Dans tous les lieux que je fréquente au printemps en Nouvelle Aquitaine, croît une grande apiacée (anciennement ombellifère) vivace, très, très vivace, passablement envahissante, que j'essaie d'identifier depuis des années sans y arriver tant je crains les confusions possibles avec les ciguës.
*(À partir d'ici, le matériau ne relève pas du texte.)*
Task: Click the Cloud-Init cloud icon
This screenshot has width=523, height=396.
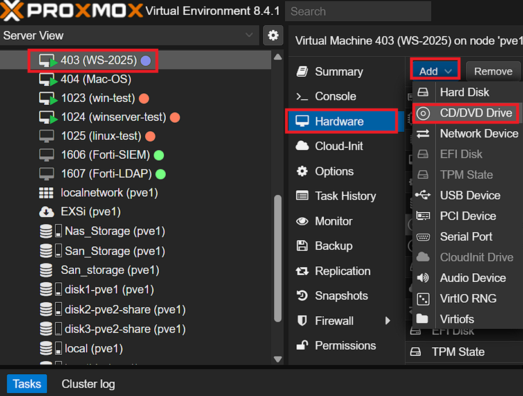Action: tap(302, 146)
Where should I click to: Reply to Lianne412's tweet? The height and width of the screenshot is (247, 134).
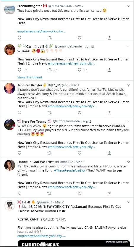coord(20,193)
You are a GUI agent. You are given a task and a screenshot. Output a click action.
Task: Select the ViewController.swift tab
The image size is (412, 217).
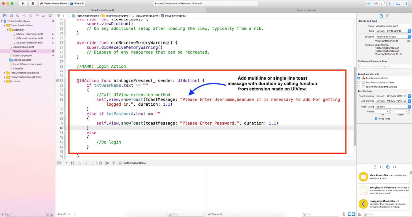click(x=103, y=10)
J'ai donc choisi cette plante à identifier pour la séquence 5 du MOOC Botanique.
A l'aide des vidéos et protocoles proposés dans cette séquence, à l'aide de la FLORE FORESTIÈRE FRANÇAISE, dont je peux disposer ici, de celle de BONNIER, que j'ai téléchargée (celle de Coste, je n'ai pas réussi, mais Tela Botanica propose la fiche), je crois avoir identifié Anthriscus sylvestris.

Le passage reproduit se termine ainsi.